▶ _Problem statement_
Find the line containing "The height and", then return it and every line after it through the end of the records, exactly. Leave out pictures.

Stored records
"""
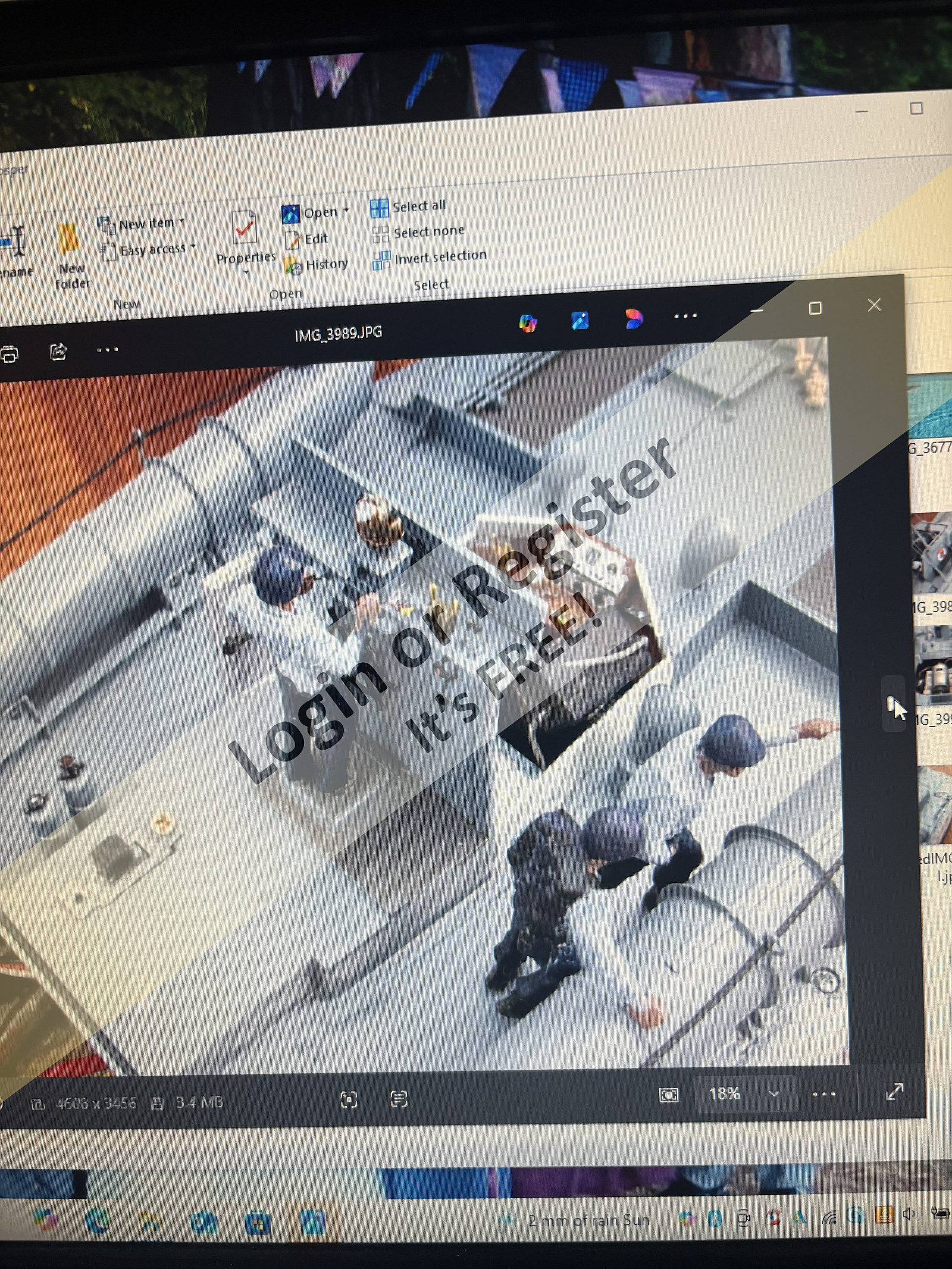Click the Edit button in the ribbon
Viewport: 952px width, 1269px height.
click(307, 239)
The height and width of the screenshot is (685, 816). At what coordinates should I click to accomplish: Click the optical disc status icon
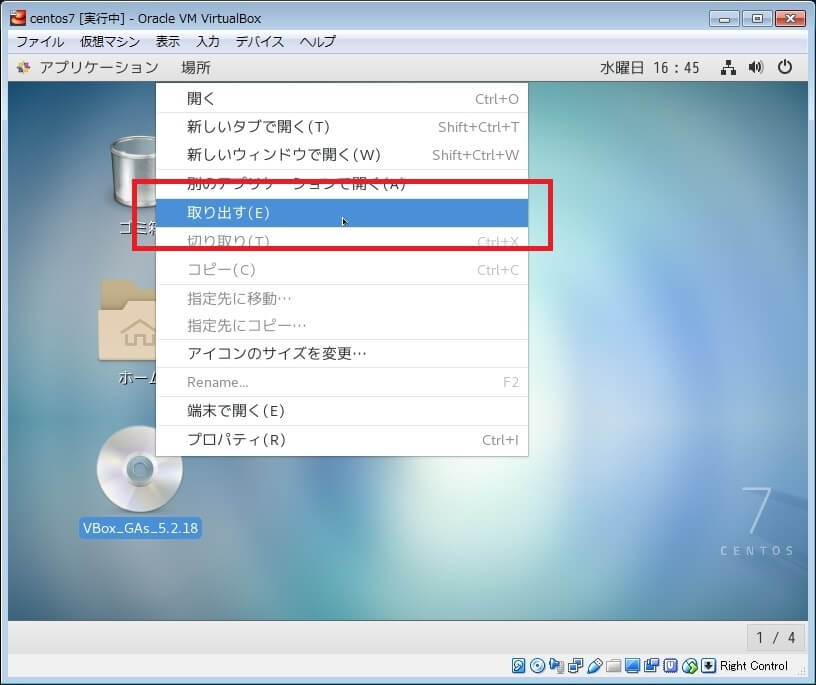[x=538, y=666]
"""
▶ _Output_
The height and width of the screenshot is (685, 816). At what coordinates should I click to accomplish: Click the optical disc status icon
[x=538, y=666]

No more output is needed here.